Extracted records: Begin
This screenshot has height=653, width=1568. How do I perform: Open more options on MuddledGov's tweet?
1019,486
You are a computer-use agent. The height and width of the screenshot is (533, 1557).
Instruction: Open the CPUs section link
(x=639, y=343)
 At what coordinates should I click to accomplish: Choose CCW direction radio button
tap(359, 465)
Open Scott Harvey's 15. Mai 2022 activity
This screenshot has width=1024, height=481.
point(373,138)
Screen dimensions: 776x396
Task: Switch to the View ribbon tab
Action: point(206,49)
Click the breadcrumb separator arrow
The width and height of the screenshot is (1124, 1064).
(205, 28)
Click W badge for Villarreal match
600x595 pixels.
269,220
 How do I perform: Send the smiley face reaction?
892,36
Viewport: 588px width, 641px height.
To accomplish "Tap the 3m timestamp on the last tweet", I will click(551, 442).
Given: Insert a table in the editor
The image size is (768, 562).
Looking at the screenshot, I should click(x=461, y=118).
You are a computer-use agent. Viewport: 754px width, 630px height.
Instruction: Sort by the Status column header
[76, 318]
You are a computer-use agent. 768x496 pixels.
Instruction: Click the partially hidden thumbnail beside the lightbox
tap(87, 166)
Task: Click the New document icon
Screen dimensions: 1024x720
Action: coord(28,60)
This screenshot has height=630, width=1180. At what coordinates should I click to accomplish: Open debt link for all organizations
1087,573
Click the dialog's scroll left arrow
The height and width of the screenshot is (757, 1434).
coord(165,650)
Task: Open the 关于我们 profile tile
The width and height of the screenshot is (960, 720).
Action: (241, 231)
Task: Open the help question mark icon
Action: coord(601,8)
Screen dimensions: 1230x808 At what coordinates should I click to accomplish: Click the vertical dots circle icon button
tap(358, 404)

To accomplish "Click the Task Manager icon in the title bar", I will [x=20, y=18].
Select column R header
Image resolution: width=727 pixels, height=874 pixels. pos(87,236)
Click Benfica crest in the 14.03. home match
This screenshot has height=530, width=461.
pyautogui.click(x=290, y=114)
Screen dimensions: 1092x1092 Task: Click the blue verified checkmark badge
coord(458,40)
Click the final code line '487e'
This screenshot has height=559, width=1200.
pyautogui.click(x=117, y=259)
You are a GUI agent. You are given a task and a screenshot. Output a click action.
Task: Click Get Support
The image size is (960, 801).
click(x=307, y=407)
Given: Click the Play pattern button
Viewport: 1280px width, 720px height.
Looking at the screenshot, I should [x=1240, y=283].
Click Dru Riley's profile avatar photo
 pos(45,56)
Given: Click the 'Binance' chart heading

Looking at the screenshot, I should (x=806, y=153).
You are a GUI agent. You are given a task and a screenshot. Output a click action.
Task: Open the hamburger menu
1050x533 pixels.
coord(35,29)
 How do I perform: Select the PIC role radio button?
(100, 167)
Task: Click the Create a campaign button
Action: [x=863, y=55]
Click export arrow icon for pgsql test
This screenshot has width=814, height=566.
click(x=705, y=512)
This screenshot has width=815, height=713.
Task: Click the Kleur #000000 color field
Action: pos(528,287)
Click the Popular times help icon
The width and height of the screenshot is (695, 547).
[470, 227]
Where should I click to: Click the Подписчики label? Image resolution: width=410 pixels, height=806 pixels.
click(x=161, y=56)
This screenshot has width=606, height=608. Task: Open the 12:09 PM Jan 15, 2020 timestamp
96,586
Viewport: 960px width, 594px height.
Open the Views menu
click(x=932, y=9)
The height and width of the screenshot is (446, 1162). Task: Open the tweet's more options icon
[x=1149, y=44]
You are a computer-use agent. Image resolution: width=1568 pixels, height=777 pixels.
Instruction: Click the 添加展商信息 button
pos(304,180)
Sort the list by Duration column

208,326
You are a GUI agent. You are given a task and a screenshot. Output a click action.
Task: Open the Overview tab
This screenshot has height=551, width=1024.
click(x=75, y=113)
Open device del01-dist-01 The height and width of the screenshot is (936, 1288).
Extracted records: End
Directions for this task:
Would you print all of the records exactly as they were given?

Exercise output:
This screenshot has height=653, width=1568. How do I perform: Open more options on MuddledGov's tweet?
1019,486
You are a computer-use agent. The height and width of the screenshot is (533, 1557).
Instruction: Open the CPUs section link
(x=639, y=343)
 At what coordinates should I click to accomplish: Choose CCW direction radio button
tap(359, 465)
Open Scott Harvey's 15. Mai 2022 activity
This screenshot has width=1024, height=481.
point(373,138)
Screen dimensions: 776x396
Task: Switch to the View ribbon tab
Action: point(206,49)
Click the breadcrumb separator arrow
The width and height of the screenshot is (1124, 1064).
(205, 28)
Click W badge for Villarreal match
600x595 pixels.
269,220
 How do I perform: Send the smiley face reaction?
892,36
Viewport: 588px width, 641px height.
To accomplish "Tap the 3m timestamp on the last tweet", I will click(551, 442).
Given: Insert a table in the editor
The image size is (768, 562).
Looking at the screenshot, I should click(x=461, y=118).
You are a computer-use agent. Viewport: 754px width, 630px height.
Instruction: Sort by the Status column header
[76, 318]
You are a computer-use agent. 768x496 pixels.
Instruction: Click the partially hidden thumbnail beside the lightbox
tap(87, 166)
Task: Click the New document icon
Screen dimensions: 1024x720
Action: coord(28,60)
This screenshot has height=630, width=1180. At what coordinates should I click to accomplish: Open debt link for all organizations
1087,573
Click the dialog's scroll left arrow
The height and width of the screenshot is (757, 1434).
coord(165,650)
Task: Open the 关于我们 profile tile
The width and height of the screenshot is (960, 720).
Action: (241, 231)
Task: Open the help question mark icon
Action: coord(601,8)
Screen dimensions: 1230x808 At what coordinates should I click to accomplish: Click the vertical dots circle icon button
tap(358, 404)

To accomplish "Click the Task Manager icon in the title bar", I will [x=20, y=18].
Select column R header
Image resolution: width=727 pixels, height=874 pixels. pos(87,236)
Click Benfica crest in the 14.03. home match
This screenshot has height=530, width=461.
pyautogui.click(x=290, y=114)
Screen dimensions: 1092x1092 Task: Click the blue verified checkmark badge
coord(458,40)
Click the final code line '487e'
This screenshot has height=559, width=1200.
pyautogui.click(x=117, y=259)
You are a GUI agent. You are given a task and a screenshot. Output a click action.
Task: Click Get Support
The image size is (960, 801).
click(x=307, y=407)
Given: Click the Play pattern button
Viewport: 1280px width, 720px height.
Looking at the screenshot, I should [x=1240, y=283].
Click Dru Riley's profile avatar photo
 pos(45,56)
Given: Click the 'Binance' chart heading

Looking at the screenshot, I should (x=806, y=153).
You are a GUI agent. You are given a task and a screenshot. Output a click action.
Task: Open the hamburger menu
1050x533 pixels.
coord(35,29)
 How do I perform: Select the PIC role radio button?
(100, 167)
Task: Click the Create a campaign button
Action: [x=863, y=55]
Click export arrow icon for pgsql test
This screenshot has width=814, height=566.
click(x=705, y=512)
This screenshot has width=815, height=713.
Task: Click the Kleur #000000 color field
Action: pos(528,287)
Click the Popular times help icon
The width and height of the screenshot is (695, 547).
[470, 227]
Where should I click to: Click the Подписчики label? Image resolution: width=410 pixels, height=806 pixels.
click(x=161, y=56)
This screenshot has width=606, height=608. Task: Open the 12:09 PM Jan 15, 2020 timestamp
96,586
Viewport: 960px width, 594px height.
Open the Views menu
click(x=932, y=9)
The height and width of the screenshot is (446, 1162). Task: Open the tweet's more options icon
[x=1149, y=44]
You are a computer-use agent. Image resolution: width=1568 pixels, height=777 pixels.
Instruction: Click the 添加展商信息 button
pos(304,180)
Sort the list by Duration column

208,326
You are a GUI agent. You are given a task and a screenshot. Output a click action.
Task: Open the Overview tab
This screenshot has height=551, width=1024.
click(x=75, y=113)
Open device del01-dist-01 The height and width of the screenshot is (936, 1288).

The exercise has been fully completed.